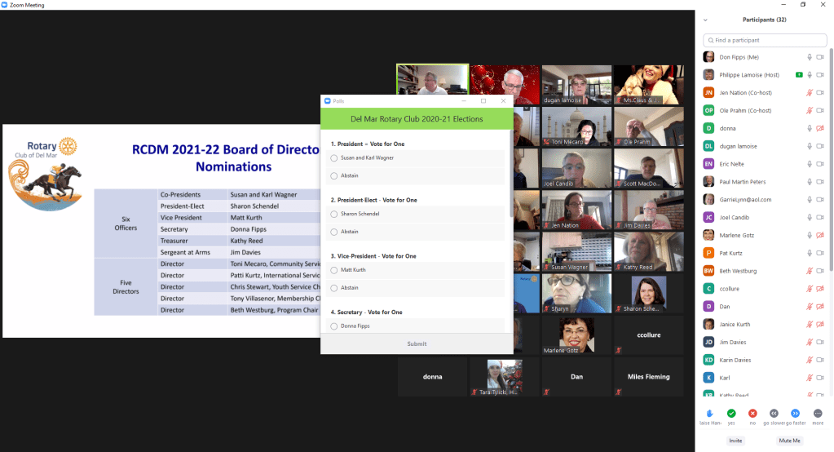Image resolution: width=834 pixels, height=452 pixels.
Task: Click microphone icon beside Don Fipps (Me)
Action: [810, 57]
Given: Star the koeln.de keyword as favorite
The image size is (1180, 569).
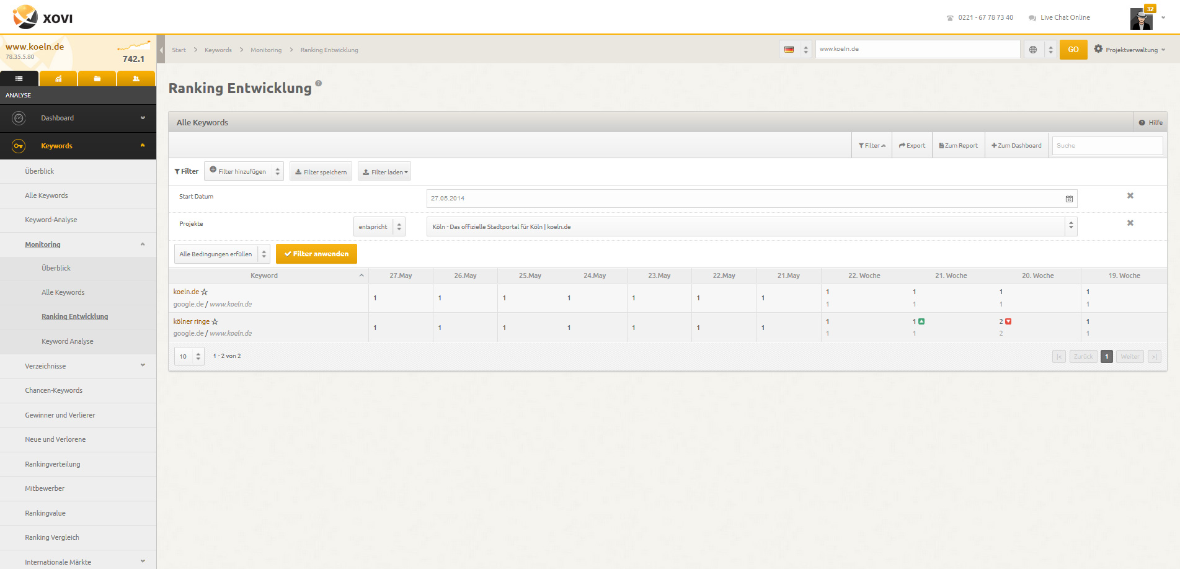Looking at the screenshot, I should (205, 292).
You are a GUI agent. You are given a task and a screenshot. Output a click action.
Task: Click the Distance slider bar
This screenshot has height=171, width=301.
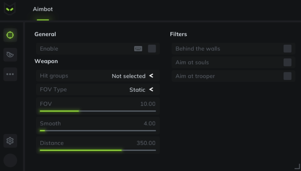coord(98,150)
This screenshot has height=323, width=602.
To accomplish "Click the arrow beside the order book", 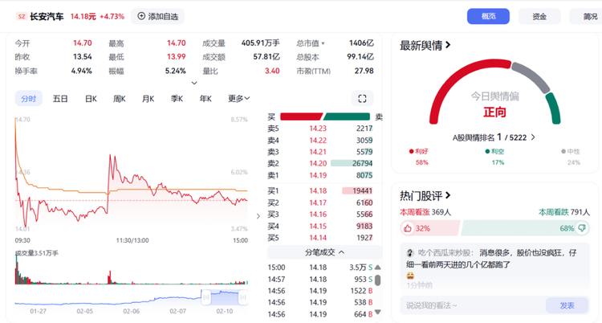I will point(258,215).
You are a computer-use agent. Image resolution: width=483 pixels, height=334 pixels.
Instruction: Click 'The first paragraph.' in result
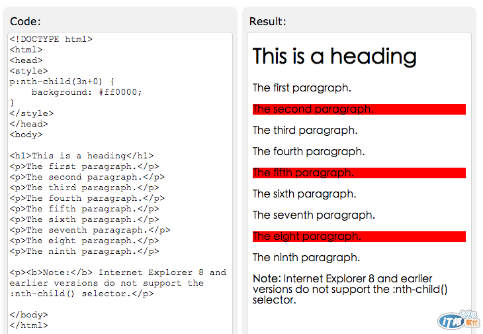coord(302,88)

Written exercise -
Which lines of the records above contain the word "agent"? Select each of them and copy it in full, treating case as significant.

Complete output -
You are a GUI agent. You are given a task and a screenshot. Output a click action.
You are a computer-use agent. Image resolution: width=483 pixels, height=334 pixels.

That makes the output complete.